TÂCHE DEMANDÉE 1:
Dans l'article du dictionnaire consacré au verbe « grignoter », quel sens figure au point a) de la rubrique « P. ext. » ?
TÂCHE DEMANDÉE 2:
Dans les entrées, renommez « screenshot » en « capture » sur le passage allant de la ligne qui contient « at (2434, 351). » jusqu'à celle qui contient « Options is located », bornes comprises. Redonnez uniquement ces lignes, sans autre changement.

GRIGNOTER, verbe trans.

GRIGNOTER, verbe trans.
A. −
1. Manger quelque chose en le croquant, en le rongeant petit à petit, du bout des dents. Les rats ont grignoté ce livre (Ac. 1932). On lui servait un bol de lait et un biscuit, qu'elle avait la coquetterie de grignoter sec, car elle avait gardé des dents de souris (Martin du G., Thib., Belle sais., 1923, p. 905).Je faisais le tour de la société et distribuais à chacun un chocolat qu'il grignotait du bout des dents (Guéhenno, Journal « Révol. »,1937, p. 94) :
1. Il repensait à cette créature, à ses goûts bizarres, à sa manie de mordiller les oreilles, de boire des odeurs de toilette dans de petits verres, de grignoter des tartines de caviar et des dattes. Elle était si libertine et si étrange... Huysmans, En route, t. 2, 1895, p. 189.
SYNT. Grignoter des feuilles de salade, des radis; grignoter du pain, un quignon, des frites; grignoter des sucreries, un croissant, des biscuits; grignoter un fruit, une grappe de raisin (ou des raisins), des noisettes.
Emploi abs. Grignoter bribe par bribe; grignoter du bout des dents; grignoter et picorer. Il s'amuse à grignoter (Ac. 1835-1932) :
2. M. de Clergerie est un petit homme noir et tragique avec une tête de rat (...) il rumine le malheur de ses rivaux (...) il brigue un siège à l'Académie (...). Mais la pitié divine, qui de rien n'est absente, n'a pas voulu que le petit homme fît mieux que grignoter et ronger selon la loi de sa nature. Bernanos, Joie,1929, p. 535.
2. P. ext.
a) Manger très peu, sans appétit. C'était pourquoi M. de Kermaheuc grignotait sans faim, seul avec ces ombres, un pâté qui datait peut-être, lui aussi, du septennat (Vogüé, Morts,1899, p. 341).

DONNÉES FOURNIES:
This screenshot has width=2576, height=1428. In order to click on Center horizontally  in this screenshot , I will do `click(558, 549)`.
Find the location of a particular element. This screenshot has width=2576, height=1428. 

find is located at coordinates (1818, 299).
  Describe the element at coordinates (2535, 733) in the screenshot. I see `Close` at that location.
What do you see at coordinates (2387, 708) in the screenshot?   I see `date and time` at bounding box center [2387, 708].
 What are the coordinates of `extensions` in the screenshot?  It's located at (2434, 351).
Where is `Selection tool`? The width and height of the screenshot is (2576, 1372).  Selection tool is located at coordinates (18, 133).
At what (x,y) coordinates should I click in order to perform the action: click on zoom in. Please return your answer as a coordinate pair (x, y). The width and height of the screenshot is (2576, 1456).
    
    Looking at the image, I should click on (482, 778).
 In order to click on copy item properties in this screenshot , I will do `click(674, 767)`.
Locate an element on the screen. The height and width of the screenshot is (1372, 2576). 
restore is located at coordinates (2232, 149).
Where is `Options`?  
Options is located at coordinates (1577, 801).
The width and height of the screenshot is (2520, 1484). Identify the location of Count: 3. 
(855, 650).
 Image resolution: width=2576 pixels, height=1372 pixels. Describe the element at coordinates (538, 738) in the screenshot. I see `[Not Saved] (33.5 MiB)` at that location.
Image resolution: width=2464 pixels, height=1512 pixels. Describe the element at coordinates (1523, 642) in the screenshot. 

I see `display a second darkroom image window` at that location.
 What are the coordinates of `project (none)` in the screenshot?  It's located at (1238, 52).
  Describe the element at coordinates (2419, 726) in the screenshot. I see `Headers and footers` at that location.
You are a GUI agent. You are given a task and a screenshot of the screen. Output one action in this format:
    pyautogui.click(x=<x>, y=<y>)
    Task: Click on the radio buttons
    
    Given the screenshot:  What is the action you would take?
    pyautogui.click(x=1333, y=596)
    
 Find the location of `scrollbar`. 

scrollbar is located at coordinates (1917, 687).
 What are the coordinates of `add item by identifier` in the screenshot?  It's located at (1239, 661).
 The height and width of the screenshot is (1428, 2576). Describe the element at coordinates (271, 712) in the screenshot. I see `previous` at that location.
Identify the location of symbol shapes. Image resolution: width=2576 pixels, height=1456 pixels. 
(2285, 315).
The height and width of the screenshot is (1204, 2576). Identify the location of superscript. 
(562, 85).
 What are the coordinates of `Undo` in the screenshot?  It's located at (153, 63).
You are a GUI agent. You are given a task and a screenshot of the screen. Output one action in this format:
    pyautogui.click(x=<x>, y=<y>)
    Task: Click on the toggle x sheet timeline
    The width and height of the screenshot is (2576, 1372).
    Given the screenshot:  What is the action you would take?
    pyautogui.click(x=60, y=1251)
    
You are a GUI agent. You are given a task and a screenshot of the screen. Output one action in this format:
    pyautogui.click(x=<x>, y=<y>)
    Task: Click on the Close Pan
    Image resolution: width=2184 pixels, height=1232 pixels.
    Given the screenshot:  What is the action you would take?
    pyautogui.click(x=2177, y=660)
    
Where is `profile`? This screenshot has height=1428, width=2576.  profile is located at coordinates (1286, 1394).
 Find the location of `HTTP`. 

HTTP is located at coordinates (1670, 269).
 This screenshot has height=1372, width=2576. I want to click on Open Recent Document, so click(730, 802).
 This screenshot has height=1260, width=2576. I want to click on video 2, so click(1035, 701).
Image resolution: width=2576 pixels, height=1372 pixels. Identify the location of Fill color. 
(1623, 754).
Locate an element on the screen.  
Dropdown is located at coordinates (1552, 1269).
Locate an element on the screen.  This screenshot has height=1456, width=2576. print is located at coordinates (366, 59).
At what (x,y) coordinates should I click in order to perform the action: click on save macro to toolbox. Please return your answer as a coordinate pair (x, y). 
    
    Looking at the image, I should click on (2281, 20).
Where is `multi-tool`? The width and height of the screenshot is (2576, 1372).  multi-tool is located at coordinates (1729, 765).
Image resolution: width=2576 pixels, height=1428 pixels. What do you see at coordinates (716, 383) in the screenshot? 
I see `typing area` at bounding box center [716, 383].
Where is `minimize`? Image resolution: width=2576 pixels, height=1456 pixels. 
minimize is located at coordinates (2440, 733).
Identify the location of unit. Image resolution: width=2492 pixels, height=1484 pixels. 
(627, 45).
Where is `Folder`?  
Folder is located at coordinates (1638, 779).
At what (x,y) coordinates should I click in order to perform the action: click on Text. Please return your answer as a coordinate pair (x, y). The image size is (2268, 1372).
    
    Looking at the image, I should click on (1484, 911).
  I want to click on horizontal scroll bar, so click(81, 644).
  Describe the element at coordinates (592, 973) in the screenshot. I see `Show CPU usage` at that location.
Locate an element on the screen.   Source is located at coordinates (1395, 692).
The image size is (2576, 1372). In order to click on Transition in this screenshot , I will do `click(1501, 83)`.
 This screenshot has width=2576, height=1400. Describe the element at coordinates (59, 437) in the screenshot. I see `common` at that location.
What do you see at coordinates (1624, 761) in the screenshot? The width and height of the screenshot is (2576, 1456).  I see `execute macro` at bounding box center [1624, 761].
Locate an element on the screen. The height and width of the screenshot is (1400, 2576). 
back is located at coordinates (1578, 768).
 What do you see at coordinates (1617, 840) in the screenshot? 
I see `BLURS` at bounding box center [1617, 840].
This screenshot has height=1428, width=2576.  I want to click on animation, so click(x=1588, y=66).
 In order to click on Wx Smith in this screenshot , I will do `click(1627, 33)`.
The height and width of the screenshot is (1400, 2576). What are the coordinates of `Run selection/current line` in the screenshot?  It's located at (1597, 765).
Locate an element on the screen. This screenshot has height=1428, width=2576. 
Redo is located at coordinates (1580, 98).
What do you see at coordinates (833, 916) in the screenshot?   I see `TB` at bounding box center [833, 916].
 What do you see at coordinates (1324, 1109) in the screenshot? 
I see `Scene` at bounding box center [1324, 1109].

RÉSULTAT ATTENDU 1:
Manger très peu, sans appétit.

RÉSULTAT ATTENDU 2:
 What are the coordinates of `extensions` in the capture?  It's located at (2434, 351).
Where is `Selection tool`? The width and height of the capture is (2576, 1372).  Selection tool is located at coordinates (18, 133).
At what (x,y) coordinates should I click in order to perform the action: click on zoom in. Please return your answer as a coordinate pair (x, y). The width and height of the capture is (2576, 1456).
    
    Looking at the image, I should click on (482, 778).
 In order to click on copy item properties in this capture , I will do `click(674, 767)`.
Locate an element on the screen. The height and width of the capture is (1372, 2576). 
restore is located at coordinates (2232, 149).
Where is `Options`?  
Options is located at coordinates (1577, 801).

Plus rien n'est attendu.